## Work required
Please retype the entries exactly as they stand, leaving out any pictures.

[Pixel coordinate grounding data]

──────────────────────────────

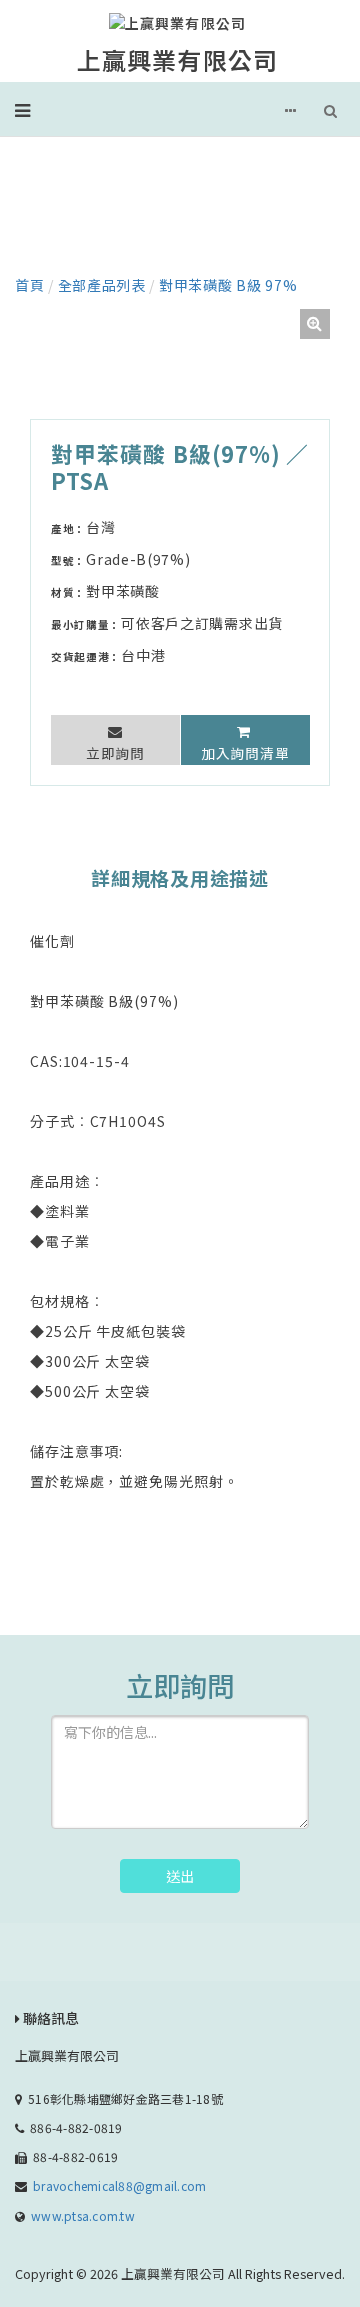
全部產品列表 (102, 285)
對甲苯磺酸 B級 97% (228, 285)
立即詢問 (115, 753)
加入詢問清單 (245, 753)
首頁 (29, 285)
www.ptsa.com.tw (83, 2215)
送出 (180, 1876)
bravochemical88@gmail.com (119, 2185)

──────────────────────────────

## Response area
全部產品列表 (102, 285)
對甲苯磺酸 B級 97% (228, 285)
立即詢問 (115, 753)
加入詢問清單 (245, 753)
首頁 (29, 285)
www.ptsa.com.tw (83, 2215)
送出 (180, 1876)
bravochemical88@gmail.com (119, 2185)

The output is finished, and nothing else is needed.